Of the 35 officers, there were 1,950 electronic cases, 224 paper cases, and 42 paper and electronic cases, totaling 2,216 cases. It is estimated that 1,950 electronic cases would take about 5 minutes each to search, 224 paper cases would take 60 minutes each to search (we also house many cases offsite at a warehouse which would need to be transported here for review), and 42 paper/electronic cases which would take 65 minutes each to search. This would bring the estimated number of hours to handle this request at about 432 hours. As you can see, 432 hours at the current paralegal rate of $30.83 an hour would be quite costly. This e-mail is not to discourage public records requests, but only to illustrate the labor intensive work involved in such a broad request.

So, for $13,318.56, the “Gazette” could learn the names of the 35 officers. We asked the agency just send us the list of the 35 officers, and we would do our own digging. We were repeatedly told we’d still have to pay the $13,318.56 because there was no list, and they would have do the research.

Last Wednesday, I spoke by phone with Deputy State Attorney Walter Forgie and asked would he please provide the list. He told me he was not obligated to create a record and since there was no list, I’d have to pay the research fees to obtain the names.

I asked Forgie if prosecutors’ paralegals needed to spend 432 hours researching each case they had to determine if one of the 35 officers was a witness on any of their cases. No, he said, they are notified internally when they enter in witness names.

Forgie agreed that electronic data is a public record. I resubmitted my public records request last Thursday, March 7, and they have indicated they are still working on it.

There are some state attorneys who recognize the impact dishonest cops can have on their ability to prosecute cases, and they have published the names of these officers to put the public on notice and no doubt to put political pressure on law enforcement agencies to keep their ranks clean.

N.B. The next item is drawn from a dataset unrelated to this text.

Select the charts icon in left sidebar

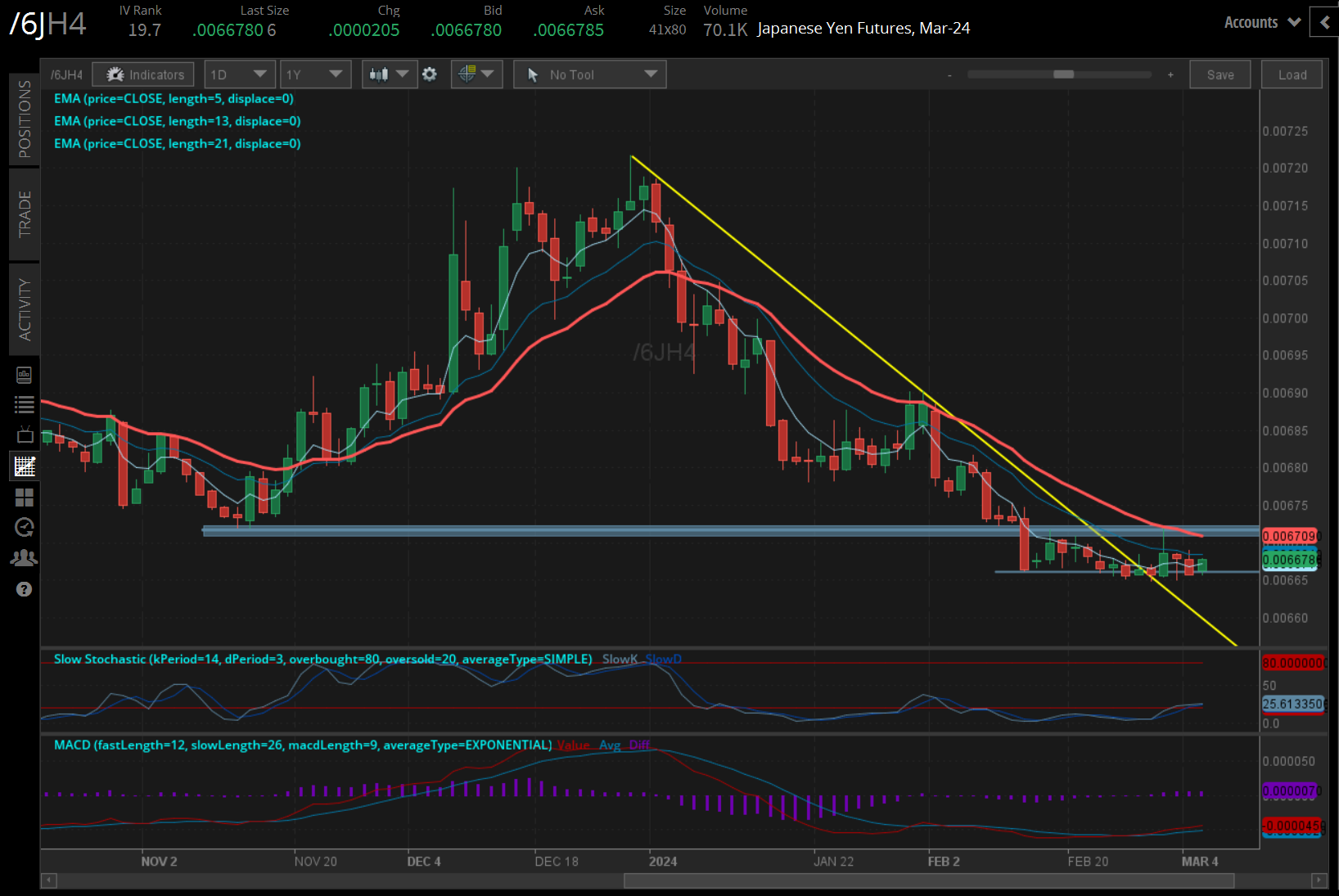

Our state attorney’s office says they don’t even have a list. It’s a group of 35 names that only a software company is holding somewhere.

Florida Attorney General Ashley Moody, in her introduction to the 2024 Sunshine Law Manual, an essential book for anyone trying to obtain records, said, “The Founding Fathers of our country recognized this fundamental truth during our nation’s infancy, and it remains just as valid today.’’

We agree with Moody.

The only way Florida can once again be considered a leader in Government in the Sunshine is for the public to demand that elected officials be transparent and for voters to push out those who do not have a strong commitment to keeping the government open and honest.

Again, as Moody appropriately quotes James Madison: “Knowledge will forever govern ignorance; and a people who mean to be their own governors must arm themselves with the power which knowledge gives.”